Matt Simmons, investment banker and President of Simmons and Co., believes the new mergers are of a different breed than those that dominated the marked over the last 10 years. Simmons said the public still looks on such actions favorably, but employees have nothing to fear. These companies are not looking for cutbacks, they are looking for excess - excess personnel, excess capacity, and excess capital. Simmons said as all aspects of the construction and drilling markets continue to tighten, more mergers of this type will come about.
Rick Reese, executive vice-president of Halter marine Group, said Simmons' analysis is on the money with his company's purchase of TDI and Bludworth. He said the strategic acquisition of TDI is a perfect example. Halter has put this company into the business of building mobile offshore drilling units and not only retained all the employees, but added 500 workers over a six-month period.
The company bought Bludworth Bond to increase its presence in the ship repair business and has added employees in this sector as well. As far as the recently announced smaller acquisitions, Reese said these were part of a vertical integration strategy Halter has launched to ensure its yards has the components they need to deliver jobs on time.
Continental Ensco, which recently bought Smatco Industries did so with an eye to adding yard space and critical technology. Smatco builds mooring systems and large wenches. With its Houma, Louisiana location on the Intracoastal Waterway, the company can lower winches right onto barges, saving Ensco the cost of transporting these from inland facilities.

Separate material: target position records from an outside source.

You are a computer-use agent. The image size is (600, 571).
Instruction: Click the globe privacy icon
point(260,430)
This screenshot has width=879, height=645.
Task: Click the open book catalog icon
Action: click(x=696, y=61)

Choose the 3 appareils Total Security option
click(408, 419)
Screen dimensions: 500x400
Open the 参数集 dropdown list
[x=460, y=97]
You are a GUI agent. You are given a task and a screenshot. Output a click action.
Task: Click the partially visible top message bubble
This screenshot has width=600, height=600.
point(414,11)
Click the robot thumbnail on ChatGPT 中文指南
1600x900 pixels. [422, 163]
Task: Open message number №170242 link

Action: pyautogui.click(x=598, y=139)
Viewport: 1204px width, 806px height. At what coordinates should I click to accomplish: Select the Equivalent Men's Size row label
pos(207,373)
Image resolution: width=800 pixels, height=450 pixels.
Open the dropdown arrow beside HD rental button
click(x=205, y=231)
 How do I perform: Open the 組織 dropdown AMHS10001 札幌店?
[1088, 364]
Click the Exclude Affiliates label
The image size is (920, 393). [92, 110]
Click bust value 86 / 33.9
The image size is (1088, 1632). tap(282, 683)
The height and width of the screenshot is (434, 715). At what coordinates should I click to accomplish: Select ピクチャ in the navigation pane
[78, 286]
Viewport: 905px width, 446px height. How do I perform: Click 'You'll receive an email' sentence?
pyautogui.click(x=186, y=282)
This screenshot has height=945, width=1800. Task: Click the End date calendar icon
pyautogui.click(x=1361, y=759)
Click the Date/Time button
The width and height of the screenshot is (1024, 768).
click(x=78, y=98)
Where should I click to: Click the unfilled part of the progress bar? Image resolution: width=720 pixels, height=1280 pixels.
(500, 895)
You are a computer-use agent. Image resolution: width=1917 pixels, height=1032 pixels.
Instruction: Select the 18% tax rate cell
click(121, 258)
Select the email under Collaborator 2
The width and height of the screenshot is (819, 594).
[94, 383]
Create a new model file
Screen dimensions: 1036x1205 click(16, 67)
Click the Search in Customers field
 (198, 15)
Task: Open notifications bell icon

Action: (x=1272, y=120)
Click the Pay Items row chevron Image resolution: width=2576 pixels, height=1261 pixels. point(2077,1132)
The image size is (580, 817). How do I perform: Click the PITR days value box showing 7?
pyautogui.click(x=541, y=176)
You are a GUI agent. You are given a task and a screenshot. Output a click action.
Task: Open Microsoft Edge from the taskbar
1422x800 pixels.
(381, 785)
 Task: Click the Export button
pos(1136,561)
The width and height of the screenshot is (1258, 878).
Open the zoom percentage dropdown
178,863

Ensuring suppliesThe winch manufacturing sector of the offshore construction business has grown five-fold over the last 18 months, according to Larry Richards, vice-president of marketing at Continental Ensco. This means the only way to ensure a winch will be delivered when needed is to buy the company. Richards said he has no plans to lay anyone off as a result of the acquisition. "Actually, we're adding about 20-30 people to their work force."
When Continental Ensco originally proposed its pending buy of Gregory Rig Service, a provider of onshore well servicing and workover rigs, there was some reluctance on the part of employees. Richards said his company had to clear up concerns about cuts in staff.
"We are buying the capacity and marketing, but more importantly, we're buying the technical expertise," he said.
Simmons said this is a common misunderstanding because of past mergers, and actually may contribute to the reluctance of some people to enter the oil and gas business, Simmons said. Those considering such work should understand that these mergers are not a threat to job security, according to Simmons. Even if the work a person was doing before a merger is judged to be redundant, the employer will certainly be able to find other work for that person.
Dennis Heagney, president of Transocean, which recently merged with Sonat, said his company's association was based on the traditional rationale for an acquisition. He said the two companies combined their strengths, but stripped out redundancies and did have some layoffs.
Heagney said there are a number of factors that go into such a major decision, but it is mainly an opportunity to combine strengths and cut costs. Heagney said there is definitely a benefit in acquiring a company with expert personnel, but it was not the driving factor of this deal.
Simmons said he believes this trend is just beginning and will become clear in years to come as bottlenecks become more pronounced and companies become desperate to increase capacity and manpower.